Had Everything Everywhere All At Once not already been a taken title in 2022, it certainly could have applied to Moonage Daydream — documentarian Brett Morgen’s latest kaleidoscopic collage of sound and vision, here applied to the late, great icon David Bowie.
Serving as director, writer, editor and producer, Morgen pilots a dizzying odyssey through Bowie’s creative, sartorial and social adventures across numerous decades. While the film gives a bit of short shrift to Bowie’s later period (and, as such, third-act album gems like Outside, Reality or The Next Day), it nevertheless captures the Thin White Duke at his most intriguing, influential and incandescent points.

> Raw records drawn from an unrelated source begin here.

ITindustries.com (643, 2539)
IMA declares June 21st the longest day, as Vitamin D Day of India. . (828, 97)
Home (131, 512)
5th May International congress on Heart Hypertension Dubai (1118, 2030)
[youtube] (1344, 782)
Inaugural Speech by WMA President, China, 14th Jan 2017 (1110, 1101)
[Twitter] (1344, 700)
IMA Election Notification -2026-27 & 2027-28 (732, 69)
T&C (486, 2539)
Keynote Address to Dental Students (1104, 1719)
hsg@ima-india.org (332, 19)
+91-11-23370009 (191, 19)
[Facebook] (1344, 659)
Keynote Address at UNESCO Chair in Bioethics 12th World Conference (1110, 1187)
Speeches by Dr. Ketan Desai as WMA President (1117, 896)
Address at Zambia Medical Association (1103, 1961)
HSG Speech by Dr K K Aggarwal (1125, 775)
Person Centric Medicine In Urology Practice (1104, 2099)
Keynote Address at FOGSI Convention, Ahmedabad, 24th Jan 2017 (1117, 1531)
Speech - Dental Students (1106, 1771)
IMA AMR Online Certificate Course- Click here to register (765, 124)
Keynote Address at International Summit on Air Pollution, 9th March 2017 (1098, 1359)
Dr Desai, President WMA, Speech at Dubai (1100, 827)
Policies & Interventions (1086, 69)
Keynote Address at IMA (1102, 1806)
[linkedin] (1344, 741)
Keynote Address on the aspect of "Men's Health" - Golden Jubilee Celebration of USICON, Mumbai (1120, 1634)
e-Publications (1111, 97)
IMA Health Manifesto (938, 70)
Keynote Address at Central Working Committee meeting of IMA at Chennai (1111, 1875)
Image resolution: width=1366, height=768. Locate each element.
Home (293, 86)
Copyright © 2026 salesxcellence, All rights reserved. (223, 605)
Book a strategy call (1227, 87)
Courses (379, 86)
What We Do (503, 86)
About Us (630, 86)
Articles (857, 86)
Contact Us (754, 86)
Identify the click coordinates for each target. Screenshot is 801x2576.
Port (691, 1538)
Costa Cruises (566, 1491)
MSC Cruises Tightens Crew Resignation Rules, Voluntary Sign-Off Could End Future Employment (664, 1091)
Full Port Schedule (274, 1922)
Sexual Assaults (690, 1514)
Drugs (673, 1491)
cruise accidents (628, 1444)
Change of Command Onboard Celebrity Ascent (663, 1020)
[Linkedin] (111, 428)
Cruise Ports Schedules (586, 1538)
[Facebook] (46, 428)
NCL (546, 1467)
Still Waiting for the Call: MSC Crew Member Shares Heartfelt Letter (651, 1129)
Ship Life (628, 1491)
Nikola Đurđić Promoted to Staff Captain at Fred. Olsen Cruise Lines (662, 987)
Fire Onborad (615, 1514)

It also doesn’t lose site of its apotheosis en route to depicting Bowie’s death in a manner that fits the once-in-a-lifetime observance all of us gave to him.
If there’s any complaint about Moonage Daydream, it’s an avoidance of much of Bowie’s familial efforts; given the thesis of a man trying to find his multifaceted place in the universe, it feels bizarre. Certainly, Morgen is all about the art’s filthy lesson. Still, it’s one of the most immersive audiovisual experiences you’re ever going to have — simultaneously an enveloping, evocative supposition of what it would be like to be inside Bowie’s brain as his synapses fired on all cylinders and the next best thing to being in the front row to see Bowie in his prime.
While no home-theater presentation can approximate the towering scope of Moonage Daydream‘s IMAX presentation (one of the format’s best-ever), Criterion’s Blu-ray package pushes the pinnacle of what’s possible in your living room. Morgen has supervised the 4K digital master here, which includes soundtracks in both sky-soaring Dolby Atmos and sturdy stereo. Although there is also a 4K Blu-ray version available, Blu-ray generally suffices given the varying quality of Morgen’s video source. The audio is where it’s at here, and the Blu-ray more than delivers as it should.
Extras include: a feature-length commentary with Morgen; a Q&A with Morgen, filmmaker Mark Romanek and pianist Mike Garson (who worked with Bowie among many others) at the TCL Chinese Theatre in Hollywood; an interview with re-recording mixers David Giammarco and Paul Massey; the film’s trailer; an essay by film critic Jonathan Romney; a collectible poster insert; and a new cover by Empire Design.